Bei Brauereigasthof denkt man erst mal an Stammtisch, gutbürgerliche Küche, deftige und reichhaltige Mahlzeiten. Dass ihn im Brauereigasthof Burkarth, mitten auf dem Marktplatz der Barockstadt Amorbach, etwas anderes erwartet, erfährt der aufmerksame Gast schon am Eingang. Neben der Tür prangen die Hauben des Gaultmillau, der dem Gasthof „sehr gute Küche“ bescheinigt – und das über drei Jahre in Folge.

Seit knapp vier Jahren führen Sabrina und Paul Kriegler den Gasthof. Sie lernten sich in der Küche des „Schafhofs“ kennen, sind bei ausgebildete und erfahrene Köche und stehen im Brauereigasthof auch beide am Herd. Paul ist gebürtiger Südafrikaner, was sich auf der Karte mit zahlreichen Spezialitäten seiner Heimat - auch außerhalb der „Südafrikanischen Wochen“ - widerspiegelt. Verwendet werden allerdings einheimische Produkte, ob Kräuter aus Schwiegermutters Garten, frische Waldpilze und Wild aus den umliegenden Wäldern oder Fleisch und Fisch aus der Region.

Gute, frische Produkte, mit Liebe und vor allem sprühender Kreativität frisch zubereitet – das ist Erfolgsrezept der Krieglers. Zum Essen im Brauereigasthof Burkarth sollte man sich Zeit nehmen – die frische Zubereitung erfordert das. Ein Glas Holunderblütensekt als Aperitif, dazu selbstgebackenes Brot mit einer feinen Kräuterbutter verkürzen die Wartezeit und steigern die Vorfreude. Die Karte ist zwar reichhaltig, aber die beiden Köche haben meist noch einen besonderen Tipp in petto. Mit etwas Glück bekommt man so seltene Köstlichkeiten wie Rehleber und –nieren, mit Steinpilzen, karamellisierten Johannisbeeren und einem zarten Kartoffel-Sellerie-Püree serviert.
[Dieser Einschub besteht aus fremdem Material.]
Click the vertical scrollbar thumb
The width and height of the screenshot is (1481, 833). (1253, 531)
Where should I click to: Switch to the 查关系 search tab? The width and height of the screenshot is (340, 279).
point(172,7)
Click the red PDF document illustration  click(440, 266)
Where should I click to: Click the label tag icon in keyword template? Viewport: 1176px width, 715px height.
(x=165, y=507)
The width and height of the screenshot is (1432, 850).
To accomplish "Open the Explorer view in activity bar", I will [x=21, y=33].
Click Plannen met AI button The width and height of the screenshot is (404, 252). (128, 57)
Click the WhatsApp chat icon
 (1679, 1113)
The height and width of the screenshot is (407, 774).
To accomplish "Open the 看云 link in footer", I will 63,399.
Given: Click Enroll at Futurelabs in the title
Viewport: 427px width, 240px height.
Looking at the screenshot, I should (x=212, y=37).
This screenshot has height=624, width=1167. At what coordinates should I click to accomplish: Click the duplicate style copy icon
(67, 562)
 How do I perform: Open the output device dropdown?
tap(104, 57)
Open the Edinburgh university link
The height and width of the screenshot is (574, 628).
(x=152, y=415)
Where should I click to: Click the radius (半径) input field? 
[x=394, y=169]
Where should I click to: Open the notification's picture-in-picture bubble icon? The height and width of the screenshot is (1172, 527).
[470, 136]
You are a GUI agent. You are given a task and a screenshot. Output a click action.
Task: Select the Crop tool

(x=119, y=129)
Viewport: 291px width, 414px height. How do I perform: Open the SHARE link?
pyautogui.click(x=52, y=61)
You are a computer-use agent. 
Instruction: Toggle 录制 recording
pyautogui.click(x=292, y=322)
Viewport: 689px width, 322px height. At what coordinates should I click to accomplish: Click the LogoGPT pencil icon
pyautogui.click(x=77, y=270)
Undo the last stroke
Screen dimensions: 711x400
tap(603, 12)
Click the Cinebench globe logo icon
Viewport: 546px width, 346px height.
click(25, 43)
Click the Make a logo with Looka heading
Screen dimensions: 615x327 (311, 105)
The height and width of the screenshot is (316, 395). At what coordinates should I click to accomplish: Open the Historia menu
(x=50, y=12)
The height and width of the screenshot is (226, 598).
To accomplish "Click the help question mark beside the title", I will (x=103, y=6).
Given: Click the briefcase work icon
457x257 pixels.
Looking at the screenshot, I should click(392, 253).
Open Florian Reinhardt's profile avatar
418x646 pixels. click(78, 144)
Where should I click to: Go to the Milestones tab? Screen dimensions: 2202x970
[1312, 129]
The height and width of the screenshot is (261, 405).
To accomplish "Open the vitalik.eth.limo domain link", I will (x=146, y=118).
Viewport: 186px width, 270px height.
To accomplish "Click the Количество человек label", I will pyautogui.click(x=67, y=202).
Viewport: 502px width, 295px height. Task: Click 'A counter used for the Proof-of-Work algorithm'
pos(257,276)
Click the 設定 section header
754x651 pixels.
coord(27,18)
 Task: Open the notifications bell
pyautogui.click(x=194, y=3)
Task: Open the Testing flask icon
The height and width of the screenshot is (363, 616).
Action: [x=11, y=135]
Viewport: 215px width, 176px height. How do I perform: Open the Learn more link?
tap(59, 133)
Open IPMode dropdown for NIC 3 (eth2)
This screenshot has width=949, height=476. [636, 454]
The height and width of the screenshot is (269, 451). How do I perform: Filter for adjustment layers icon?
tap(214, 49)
Die ausgesuchten Weine kommen meist aus dem nahen Bürgstadt, aber natürlich auch aus Südafrika. Die Brauerei Burkarth gibt es nicht mehr, das Bier unter dem Burkarth-Label wird von der Distelhäuser Brauerei gebraut. Reichhaltig ist die Palette an Edelbränden, die ebenfalls aus der Region bezogen werden.

Beim Umbau des alten Gasthofes achteten die Inhaber darauf, dass der Charme des historischen Ambientes erhalten blieb. Das alte Gasthofmobiliar wurde teilweise nachgefertigt und durch antikes Möbel – von Paul oft selbst restauriert – geschmackvoll ergänzt. Der getäfelte Gastraum mit seinen gemütlichen Nischen strahlt behagliche Atmosphäre aus. Der Service ist freundlich und kompetent und die Inhaber stets ansprechbar.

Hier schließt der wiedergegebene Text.